I am an atheist, and I pray. To many, my praying contradicts my atheism: How can I pray when I do not believe in God? Whom do I pray to? What do I pray?
It's not that I haven't experienced religious traditions. I grew up in a Hindu family, attended a Catholic school, and married a Jewish woman, whose conservative synagogue I attend and whose rituals I observe. For years I practiced meditation and read widely on religion. But I am an atheist because I do not accept the notion of a super-natural God who, having created the universe, guides our destiny, which to me is essential to being a theist. Under this literal definition of theism, I suspect there are many more atheists than people willing to call themselves as such.

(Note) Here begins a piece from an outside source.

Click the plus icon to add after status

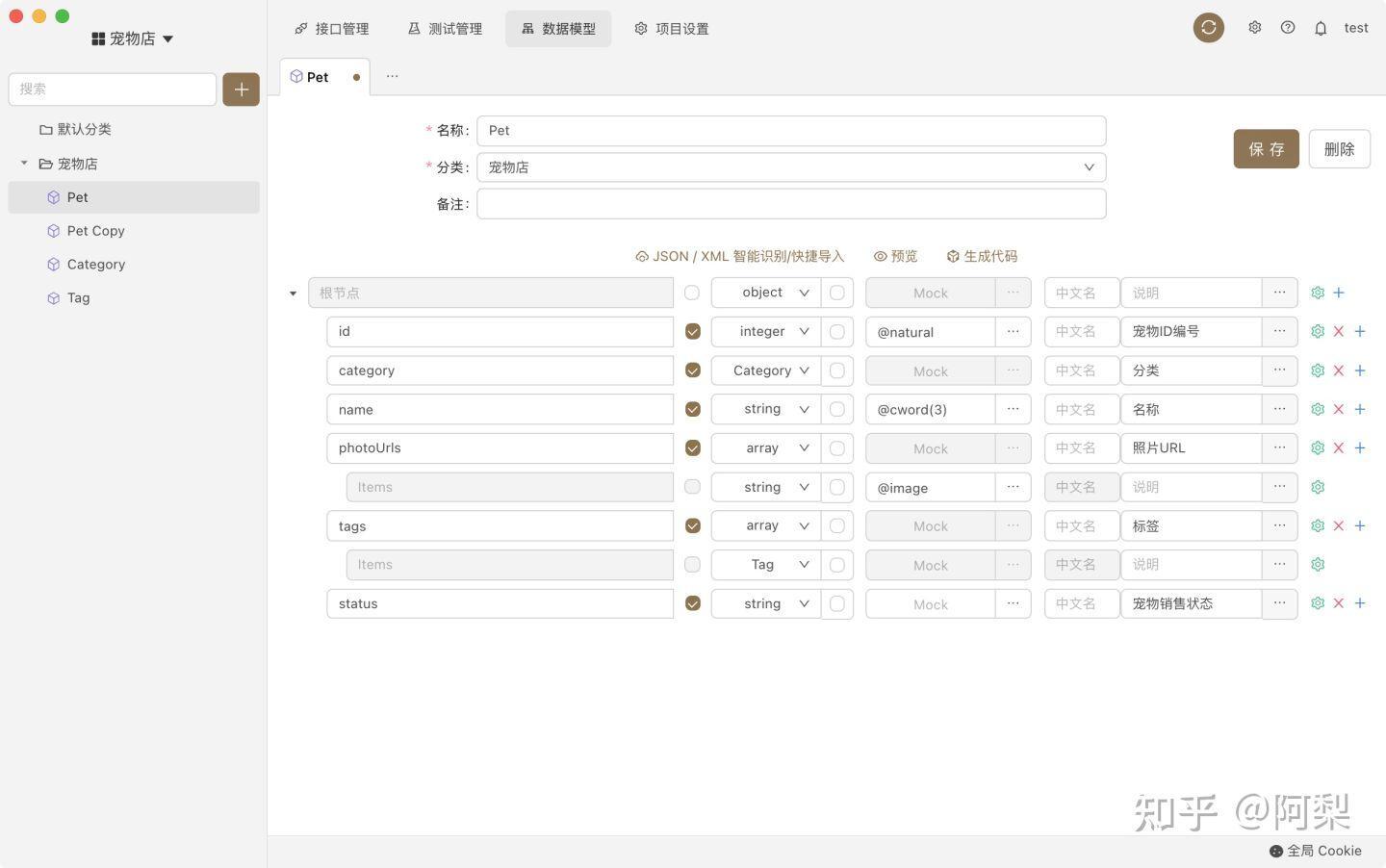1360,603
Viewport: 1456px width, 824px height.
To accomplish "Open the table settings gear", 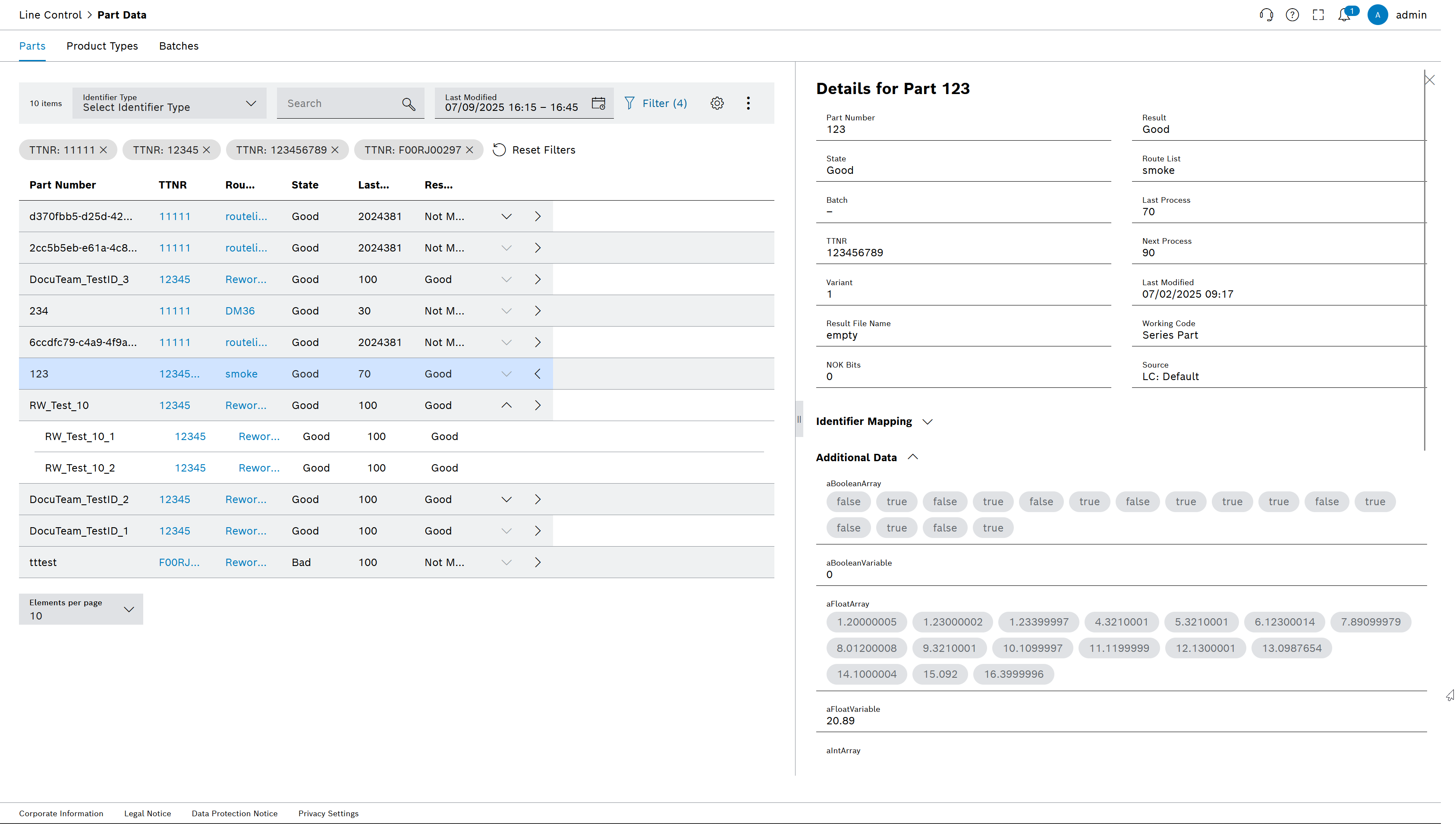I will [x=717, y=103].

So why do I pray? Why do I recite the liturgy that refers to the God of Abraham, Isaac, and Jacob? Not because I ascribe any authority to the words of the Torah but because the ideas expressed in them-and in prayers from other traditions-resonate with me. Stripped of the reference to God, prayers are expressions of wonderment, of our aspirations and desires, and of contrition. This world is awesome and amazing, and I am thankful to experience it. I have aspirations. I wish I could be kinder, more loving, and less prone to anger. I wish the world were a more peaceful place. Occasionally when I find these ideas expressed in certain passages of liturgy, I get goose bumps. The feeling is real, and I want to experience it every time.
Friends have argued that this feeling is evidence of God's presence. But that feeling cannot be a proof of God's existence. It is just me wishing that God exists; and such an expression is a prayer.
With a Perspective, I am Ripudaman Malhotra.